Ratings out of 5 stars. Mainstream comics courtesy of Absolute Comics (Plaza Singapura). Shipment only came in on Thursday this week.
Through the Habitrails: Life Before and After My Career in the Cubicles
Story/Art: Jeff Nicholson
One of the big comic news of last year was that Dover has entered the graphic novels market. What they did was to pick up titles that have gone out of print and reissued them. This has given many lost classics a fresh breathe of life. Through the Habitrails by Jeff Nicholson is one such seminal title.
Jeff Nicholson is one of the pioneers of small press comics that no one has heard about. He started self-publishing in the early 1980s, drawing a parody of the Ulraman TV series called Ultra Klutz. He had enough bad experience in the small press that he did Jeff Nicholson’s Small Press Tirade (1989). The anger is seething, but it did not prepare anyone for the avalanche of fear and loathing in the first instalment of Through the Habitrails in Taboo Vol 5 two years later.

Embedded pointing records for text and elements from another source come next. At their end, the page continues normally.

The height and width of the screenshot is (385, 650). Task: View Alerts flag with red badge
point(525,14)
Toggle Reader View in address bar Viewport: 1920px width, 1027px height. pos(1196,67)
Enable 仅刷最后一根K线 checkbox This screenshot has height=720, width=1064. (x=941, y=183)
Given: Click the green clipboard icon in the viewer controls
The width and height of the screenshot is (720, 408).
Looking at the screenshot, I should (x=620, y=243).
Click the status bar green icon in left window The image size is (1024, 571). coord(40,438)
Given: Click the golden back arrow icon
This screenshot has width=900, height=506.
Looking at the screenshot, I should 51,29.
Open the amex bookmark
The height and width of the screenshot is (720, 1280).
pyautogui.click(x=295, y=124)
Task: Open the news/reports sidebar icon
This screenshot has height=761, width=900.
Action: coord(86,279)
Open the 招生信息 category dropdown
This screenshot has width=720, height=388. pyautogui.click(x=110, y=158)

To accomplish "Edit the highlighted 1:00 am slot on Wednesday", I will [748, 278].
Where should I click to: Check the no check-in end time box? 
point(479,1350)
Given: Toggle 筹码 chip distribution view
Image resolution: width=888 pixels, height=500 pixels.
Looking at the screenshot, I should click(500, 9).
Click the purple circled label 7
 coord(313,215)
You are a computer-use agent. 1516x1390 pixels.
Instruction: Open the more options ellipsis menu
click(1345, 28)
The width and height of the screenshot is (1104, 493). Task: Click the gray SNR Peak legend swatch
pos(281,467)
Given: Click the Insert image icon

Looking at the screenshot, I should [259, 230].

A bit of history: the late 1980s was an interesting time for comics. The public was enamoured by the first wave of ‘comics has grown up!’ type of news and titles like Dark Knight Returns, Watchmen and Maus. Many creators took the independent route and wrote and drew stories that push the boundaries that we have backed off from today. SteVe Bissette’s horror anthology, Taboo (1988 – 1995), was one of them. It published the first chapters of From Hell, Lost Girls (Alan Moore), Sweeney Todd (Neil Gaiman), and Through the Habitrails. It was compiled and self-published by Nicolson in 1994.
Though Through the Habitrails has been out of print for almost 20 years, it remains one of the most depressing books about the daily grind I have ever read. It is surreal, frightening and almost suicide-inducing. But it ends on a note of hope, which was one of the most powerful endings I have ever read.
While it’s great to have this back in print, I am not sure of the new ending Nicholson created for this edition. It explains a bit too much and alludes the faceless and nameless protagonist to be Nicholson himself. I like it better when identities were more ambiguous. So if you have not read Through the Habitrails before, read it through to the original ending, let the story breathe for a few weeks before reading the new ending. Still, I am damn grateful for Dover to put this back into life. The introduction by Steve Bissette is just great, worth the price of this book. Reading it gives you new respect for Bissette and his principles. The afterword by Nicholson lets us know he is alright and maybe he will do more comics in the future.
Now if only we can get to read The Cat Lover somewhere again and Lost Laughter.
Story: Chuck Wendig
Art: Nik Virella
The 2000s portrayal of Hyperion in the Ultimate universe and Jonathan Hickman’s handling of the character in the Avengers make him one of the most interesting heroes in the Marvel universe. It’s like what if Superman is part of the Marvel universe – what would you do with him?
Post-Secret Wars, Hyperion is put on the road to find himself, ala JMS’ run of Superman in walking the earth. Why would anyone do that if they can fly? Now in this #1, Hyperion is a truck driver who picks up a runaway in trouble. A bunch of Mad Max-like bad guys are after him and Hyperion takes on the circus freaks. This reads more like a Ghost Rider story.
Story: Eric Kripke
Art: John Higgins
Eric Kripke is the writer of TV show, Supernatural. Jacked is the six-issue Vertigo comic book he wrote about a Joe Average who gained super powers after taking a pill he bought online. It’s a mid-life crisis story that has seen better days in Grant Morrison’s The Filth, also published by Vertigo in 2002. The art by John Higgins is good as are the covers by Glen Fabry. Pity about the story.
Accounts of Notoriously Murderous Munchkins
Story/Art: Silvia Gunarso
Launched at the Starving Artists Fair in March, Accounts of Notoriously Murderous Munchkins is a grisly affair by 24Hour Comics Day alumnus, Silvia Gunarso. Not a comic book, but a collection of gruesome drawings with some really wicked rhymes in the style of Edward Gorey. I would like more Asian characters in this book, so maybe the next one. Gunarso should consider doing a comic book spin-off based on these concepts.
Rivers of London: Night Witch #1
Story: Ben Aaronovitch and Andrew Cartmel
Art: Lee Sullivan
Rivers of London is one of the most successful police-supernatural series now. A comic series was inevitable, but this is not an adaptation. It is all-new stories written by the series author, Ben Aaronovitch and it is in continuity with the novels, much like the Queen and Country comics by Greg Rucka.
Night Witch is the second Rivers of London comic series, after last year’s Body Work. The premise: Metropolitan Police Officer Peter Grant was exposed to the world of magic during an investigation. Grant becomes an apprentice wizard, the first in over seven decades, and is drawn into the supernatural world. Sounds vaguely like the Nicholas Cage’s movie, The Sorcerer’s Apprentice? It’s much better than that and I found myself enjoying this first issue involving the Russian mob and missing children. Looking forward to the next issue. Released last week.